Había comenzado su viaje desde Honduras hace dos meses, explicó, en los cuales abordó varios trenes, incluido el tristemente célebre La Bestia, que ha cobrado la vida de muchos migrantes que se aferran a la parte superior de los vagones en movimiento.

“Fue peligroso”, dijo, mientras levantaba una mano izquierda lesionada.

Había planeado trabajar en Houston para mantener a los tres hijos que había dejado con un hermano.

“Vine aquí para ofrecerles una buena educación”, comentó López. “Habría hecho cualquier trabajo”.

Minutos más tarde, la radio de Moreno emitió otro llamado. A menos de 800 metros, habían interceptado a un grupo de casi quince hombres, mujeres y algunos niños.

Muchos estaban sentados en el suelo bajo el sol abrasador, con aspecto abatido. Los agentes les entregaron cubrebocas y botellas de agua.

Esa tarde, un agente llamado Fernando Gomez escoltó a un grupo de casi veinte migrantes hasta el puente Paso del Norte, que conecta El Paso con Ciudad Juárez, y los retornó a México.

Después hubo otro grupo, y luego otro.

Más tarde, esa misma noche, la luna se alzó sobre el monte Cristo Rey, conocido en la cultura popular como el lugar donde el hombre de la clásica canción de Marty Robbins “El Paso” huyó de la escena de su crimen en la cantina de Rosa hacia el terreno ruinoso de Nuevo México.

Alrededor de las 10 de la noche, Blount se detuvo en su vehículo bajo la montaña. Poco después, dijo, los migrantes comenzarían a bajar de la cumbre.

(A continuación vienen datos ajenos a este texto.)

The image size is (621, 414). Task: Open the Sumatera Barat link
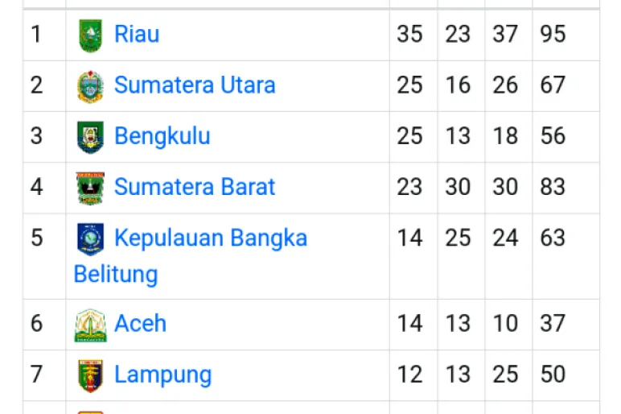click(x=195, y=187)
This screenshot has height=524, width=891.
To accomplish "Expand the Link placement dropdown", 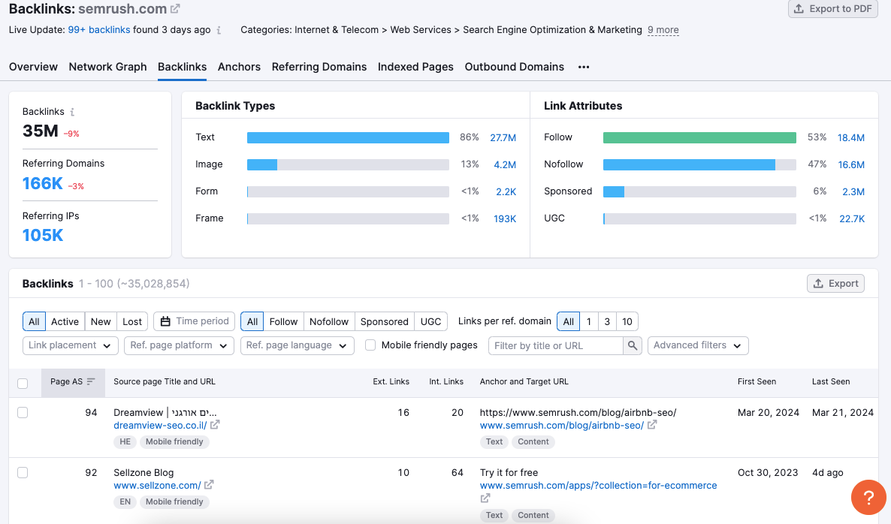I will point(71,345).
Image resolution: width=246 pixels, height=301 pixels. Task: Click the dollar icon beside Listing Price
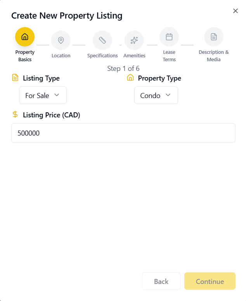coord(15,115)
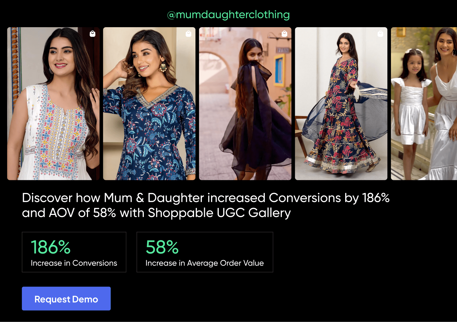View the white embroidered kurta photo

point(53,111)
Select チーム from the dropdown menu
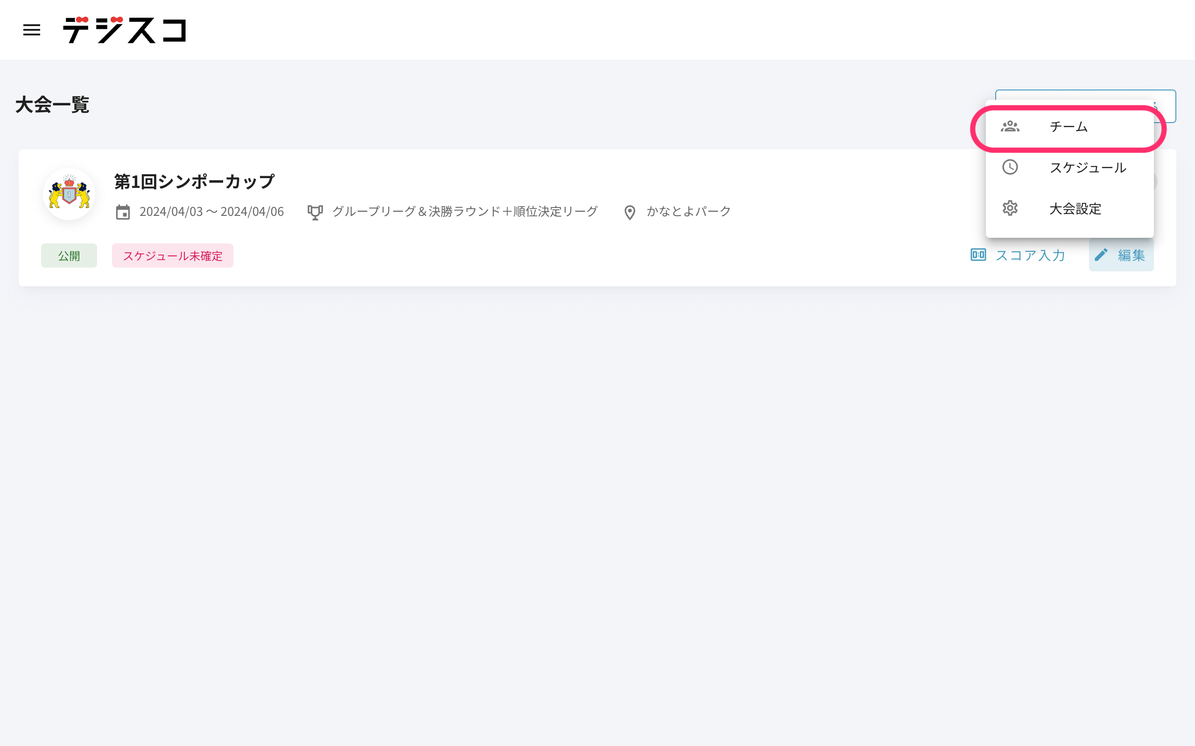Viewport: 1195px width, 746px height. (x=1070, y=127)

“La música del circo está a punto de empezar”, comentó.

En las últimas 24 horas, habían atrapado a casi 400 personas.

Subió en auto casi un tercio de la montaña, donde otro agente estaba revisando la zona con su cámara de visión nocturna infrarroja después de que un sensor detectó movimiento.

No encontró a nadie. Quizá había sido un puma o un coyote. Por el momento, solo las polillas enormes revoloteaban alrededor de un proyector móvil de luz.

A la mañana siguiente, José Luis, un mecánico automotriz mexicano de 54 años, se presentó en la Casa del Refugiado, un albergue de El Paso. Dijo que logró salir de la montaña durante la noche. Había logrado eludir la captura.

“Tardé un día en cruzar la montaña”, narró.

“Dios me hizo invisible para llegar ahí”.